*THE INPUT*
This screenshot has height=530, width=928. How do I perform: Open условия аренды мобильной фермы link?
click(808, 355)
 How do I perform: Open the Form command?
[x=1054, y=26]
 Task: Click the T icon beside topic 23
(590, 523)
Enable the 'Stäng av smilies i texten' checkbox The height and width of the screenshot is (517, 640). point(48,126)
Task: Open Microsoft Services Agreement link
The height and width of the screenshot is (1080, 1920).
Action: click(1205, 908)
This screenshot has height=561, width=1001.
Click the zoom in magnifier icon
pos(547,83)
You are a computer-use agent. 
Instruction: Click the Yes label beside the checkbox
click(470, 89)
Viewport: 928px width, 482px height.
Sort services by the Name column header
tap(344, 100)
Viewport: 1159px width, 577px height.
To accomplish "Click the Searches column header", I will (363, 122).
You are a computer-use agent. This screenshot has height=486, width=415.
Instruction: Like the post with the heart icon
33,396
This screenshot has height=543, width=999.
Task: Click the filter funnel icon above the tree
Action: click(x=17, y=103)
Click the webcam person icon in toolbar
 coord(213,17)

*DESCRIPTION OF THE TASK*
Reproduce the listing above verbatim, keeping every line in its original order.

*COMPLETED TASK*
This screenshot has height=530, width=928. How do I perform: Open условия аренды мобильной фермы link?
click(808, 355)
 How do I perform: Open the Form command?
[x=1054, y=26]
 Task: Click the T icon beside topic 23
(590, 523)
Enable the 'Stäng av smilies i texten' checkbox The height and width of the screenshot is (517, 640). point(48,126)
Task: Open Microsoft Services Agreement link
The height and width of the screenshot is (1080, 1920).
Action: click(1205, 908)
This screenshot has height=561, width=1001.
Click the zoom in magnifier icon
pos(547,83)
You are a computer-use agent. 
Instruction: Click the Yes label beside the checkbox
click(470, 89)
Viewport: 928px width, 482px height.
Sort services by the Name column header
tap(344, 100)
Viewport: 1159px width, 577px height.
To accomplish "Click the Searches column header", I will (363, 122).
You are a computer-use agent. This screenshot has height=486, width=415.
Instruction: Like the post with the heart icon
33,396
This screenshot has height=543, width=999.
Task: Click the filter funnel icon above the tree
Action: click(x=17, y=103)
Click the webcam person icon in toolbar
 coord(213,17)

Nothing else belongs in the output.